Might it make sense to use Encoding.ASCII to populate the code page value in the DXF header (rather than Encoding.Default), since that is what is used to create the encoding for the file itself (for DXF versions < AutoCAD2007)? This works for me (returns 1252) under both Framework 4.7.2 and Core 3.1. Hard to say more without testing under a load of different Windows locales.

For DXF versions >= AutoCAD2007, AutoCAD does not seem to care about the stated code page, but it complains if ANSI_1200 is stated and the version is < AutoCAD2007.

chunky125 commented 4 years ago

Might it make sense to use Encoding.ASCII to populate the code page value in the DXF header (rather than Encoding.Default), since that is what is used to create the encoding for the file itself (for DXF versions < AutoCAD2007)?

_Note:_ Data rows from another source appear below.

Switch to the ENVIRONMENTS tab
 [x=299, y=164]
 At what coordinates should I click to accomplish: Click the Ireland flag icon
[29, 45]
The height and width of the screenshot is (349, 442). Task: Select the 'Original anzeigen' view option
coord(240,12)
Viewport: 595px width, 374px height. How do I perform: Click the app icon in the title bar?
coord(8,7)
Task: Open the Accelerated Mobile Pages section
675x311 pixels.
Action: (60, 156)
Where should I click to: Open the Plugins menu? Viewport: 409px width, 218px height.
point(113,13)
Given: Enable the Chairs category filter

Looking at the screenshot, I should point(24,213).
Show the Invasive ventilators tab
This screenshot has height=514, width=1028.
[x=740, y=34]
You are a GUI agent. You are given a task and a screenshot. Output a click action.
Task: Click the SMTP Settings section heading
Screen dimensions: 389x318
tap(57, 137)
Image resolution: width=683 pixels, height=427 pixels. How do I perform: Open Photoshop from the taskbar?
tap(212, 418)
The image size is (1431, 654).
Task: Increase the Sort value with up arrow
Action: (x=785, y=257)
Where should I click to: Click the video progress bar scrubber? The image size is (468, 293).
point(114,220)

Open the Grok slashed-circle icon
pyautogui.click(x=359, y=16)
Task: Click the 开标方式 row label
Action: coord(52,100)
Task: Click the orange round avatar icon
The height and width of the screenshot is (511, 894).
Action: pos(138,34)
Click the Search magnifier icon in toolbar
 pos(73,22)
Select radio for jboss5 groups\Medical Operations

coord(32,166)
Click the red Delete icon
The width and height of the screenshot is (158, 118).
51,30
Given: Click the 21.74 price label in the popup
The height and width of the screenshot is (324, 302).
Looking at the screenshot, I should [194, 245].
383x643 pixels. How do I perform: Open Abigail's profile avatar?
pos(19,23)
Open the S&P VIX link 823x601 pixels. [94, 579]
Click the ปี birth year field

This works for me (returns 1252) under both Framework 4.7.2 and Core 3.1. Hard to say more without testing under a load of different Windows locales.

For DXF versions >= AutoCAD2007, AutoCAD does not seem to care about the stated code page, but it complains if ANSI_1200 is stated and the version is < AutoCAD2007.

This sounds like the right approach to me, at the moment I would say that there is a bug, which is that netdxf does not consider the interaction between codepage and the DXF document version.

chunky125 commented 4 years ago

Sorry, but I cannot give support to any custom builds outside what is available here at GitHub, and this includes modified source code to use the Net Standard or the Net Core libraries, and anything related with builds in Nuget provided by other users. You will have to address your issues directly to them.

OK, I will submit to the Nuget owner as well. I did not realise that you were not the creator of the .net standard version (netDxf.netstandard by Daniel Carvajal?).

However I think that the right approach would be for .netdxf to respect the link between the DXF version and the code-page as suggested by @StuYarrow. At the moment if I create a version that the (old) etching software we use can understand, it falls over because of the code-page.

StuYarrow commented 4 years ago

Created pull request #150 for discussion.

haplokuon commented 4 years ago

Merged the request changes. In my case The Encoding.Default.WindowsCodePage and Encoding.ASCII.WindowsCodePage are the same, I cannot confirm what happens with other languages, specially those not using Latin characters like Chinese, Japanese, Korean,... In those cases I always recommend to use version 2007+ since they are saved as UTF8, and it does not required encoding and decoding text characters inside the DXF as \U+####, where #### is the for digits hexadecimal number that represent that character. It will save you some cpu cycles.

chunky125 commented 4 years ago

Thanks for the prompt fix, I have some software for laser etching which cannot use more recent files. I think in the long term we may interact directly with the etching API but for now the DXF is used to transfer the etching across.